L'indumento a sensori indossato dall'astronauta italiana, frutto della ricerca in Fondazione, aiuterà a capire i disturbi del sonno

di Francesca LOZITO

Samantha Cristoforetti

Un esperimento sulla qualità del sonno nello spazio. È quello condotto da Samantha Cristoforetti, astronauta italiana da novembre sulla stazione spaziale internazionale. Si chiama wearable monitoring ed è stato proposto dalla Fondazione don Gnocchi in collaborazione con l’Istituto Auxologico Italiano. L’ideatore è l’ingegnere Marco Di Rienzo, responsabile del laboratorio dei sensori indossabili e della telemedicina della Fondazione: «Con questo esperimento – spiega – vogliamo approfondire le conoscenze sui meccanismi biologici del sonno durante le emissioni spaziali. In particolare andiamo a misurare 200 volte al secondo l’attività elettrica e meccanica del cuore, il respiro e la temperatura durante il sonno della Cristoforetti», precisa lo scienziato.

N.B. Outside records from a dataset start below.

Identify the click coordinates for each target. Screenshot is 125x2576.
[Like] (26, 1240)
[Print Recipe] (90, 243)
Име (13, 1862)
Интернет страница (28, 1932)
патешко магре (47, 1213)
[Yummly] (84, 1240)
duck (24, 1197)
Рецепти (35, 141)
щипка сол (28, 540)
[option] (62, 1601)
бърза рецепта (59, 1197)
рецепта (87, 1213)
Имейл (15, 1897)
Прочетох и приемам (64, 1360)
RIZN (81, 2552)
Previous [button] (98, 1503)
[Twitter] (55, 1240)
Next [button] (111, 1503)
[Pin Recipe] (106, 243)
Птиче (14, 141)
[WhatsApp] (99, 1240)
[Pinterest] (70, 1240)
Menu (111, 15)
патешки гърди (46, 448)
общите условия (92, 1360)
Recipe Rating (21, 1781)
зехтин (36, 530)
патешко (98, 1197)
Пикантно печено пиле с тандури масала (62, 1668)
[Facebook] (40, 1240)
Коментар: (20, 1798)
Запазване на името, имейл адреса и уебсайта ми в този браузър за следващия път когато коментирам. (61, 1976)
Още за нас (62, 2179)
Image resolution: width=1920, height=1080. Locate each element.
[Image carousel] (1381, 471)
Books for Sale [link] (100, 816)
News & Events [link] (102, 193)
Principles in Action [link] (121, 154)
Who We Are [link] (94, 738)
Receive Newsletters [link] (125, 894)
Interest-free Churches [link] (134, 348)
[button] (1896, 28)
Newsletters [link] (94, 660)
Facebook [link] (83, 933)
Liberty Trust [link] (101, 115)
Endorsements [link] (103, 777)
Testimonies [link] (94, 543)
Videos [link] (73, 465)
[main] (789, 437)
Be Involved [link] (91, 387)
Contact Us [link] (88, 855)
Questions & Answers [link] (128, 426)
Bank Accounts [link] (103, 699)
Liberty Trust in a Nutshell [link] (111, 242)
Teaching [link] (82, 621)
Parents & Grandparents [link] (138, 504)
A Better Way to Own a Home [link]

Come viene effettuata la rilevazione del sonno? «Si utilizza – risponde Di Rienzo – il sistema di registrazione sviluppato nei nostri laboratori basato su un indumento intelligente: una maglietta in cotone che integra in gran parte sensori e collegamenti elettrici necessari per la registrazione dei dati. In questo modo l’utilizzo del sistema da parte dell’astronauta è estremamente semplificato».

Insonnia e “altezze spaziali” sembrano un binomio purtroppo ben riuscito: ma le cause di questa correlazione non sono state ancora scoperte: «L’ esperimento – riprende il responsabile del laboratorio della Don Gnocchi – è nato per rispondere a una problematica tipica dello spazio: durante missioni precedenti era stato evidenziato che la qualità del sonno degli astronauti è ridotta e le cause di questo fenomeno non sono ancora completamente determinate, perché le misure che sono state utilizzate finora non hanno evidenziato una differenza tra il sonno a terra e quello nello spazio».

Proprio per questo wearable monitoring potrebbe essere utilizzato anche a terra: «Queste conoscenze che andiamo ad approfondire nascono da una esigenza spaziale – precisa l’ingegnere -, ma potrebbero avere importanti ricaduta anche a terra. Dove circa un quarto della popolazione del mondo occidentale soffre di disturbi del sonno, la cui rilevazione richiede apparecchiature complesse. Il sistema semplice che abbiamo utilizzato per lo spazio potrebbe essere utilizzato anche in situazioni quotidiane, ad esempio a domicilio, attraverso sistemi di telemedicina», conclude Di Rienzo.